(この記事は、第82号のメールマガジンに掲載されたものです)

今回の「たのしい音楽小話」は、9月8日(木)に東京サントリーホールで行われましたチャイコフスキー国際コンクールの優勝者ガラ・コンサートについて、お話をいたします。

平日の夜ということも影響したのか、座席は大体埋まってはいましたが、ぎっしり満員とまではなっておらず、少し意外に感じました。

優勝者のお披露目コンサートなのですが、声楽部門に関しては、優勝者がスケジュールの都合で来日できず、3位入賞者が演奏しました。

最初は、エレーナ・グーセワさんが、オペラ「エフゲニー・オネーギン」より「手紙の場面」を披露しました。声楽部門(女声)の第3位で、聴衆賞も受賞されています。

優しい声質ながら、曇ったり、こもった声ではなく、透明感があり、高音もきれいに響いていて、とても素敵な歌声でした。これほど上手なのに第3位というのは驚きで、いかにコンクールのレベルが高いのかが、よくわかります。

声のボリュームもありますし、背が高いので舞台映えもします。オペラ歌手の場合、歌だけではなく、演技の要素も要求されますので、舞台映えするというのは大きな強みになります。今後の活躍が楽しみです。

続いて、セルゲイ・ドガージンさんが、「ヴァイオリン協奏曲」を披露されました。チャイコフスキーのヴァイオリン協奏曲は、物凄く有名なので、聴いたことがある方も多いと思いますし、よくご存じの方も多いかと思います。

チャイコフスキーの全作品の中でも代表的ですし、とても人気のある作品です。ヴァイオリン部門第2位ですが、今回のコンクールでは1位が「該当者なし」だったので、最高位になります。合わせて、聴衆賞も受賞されています。

━━━━

> **課題**
ガラ・コンサートの記事について、次の1.〜3.の文が記事の内容と合っているかを「はい」か「いいえ」で答え、判断の根拠となる記事中の語句を正確に引用しなさい。
1. 会場は満員だった。
2. 声楽部門では優勝者が来日できず、3位入賞者が歌った。
3. セルゲイ・ドガージンさんはヴァイオリン部門で第1位だった。
次に示す記録は、この作業には関わりません。

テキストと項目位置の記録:
━━━━

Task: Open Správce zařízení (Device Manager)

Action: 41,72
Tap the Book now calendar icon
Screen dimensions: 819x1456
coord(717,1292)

━━━━

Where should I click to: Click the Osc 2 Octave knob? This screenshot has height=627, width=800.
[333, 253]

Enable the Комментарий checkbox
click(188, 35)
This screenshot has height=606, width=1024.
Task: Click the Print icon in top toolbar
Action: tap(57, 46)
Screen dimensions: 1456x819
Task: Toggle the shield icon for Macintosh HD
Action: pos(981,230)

━━━━

> **解答**
1. いいえ。「ぎっしり満員とまではなっておらず」
2. はい。「優勝者がスケジュールの都合で来日できず、3位入賞者が演奏しました」
3. いいえ。「ヴァイオリン部門第2位ですが」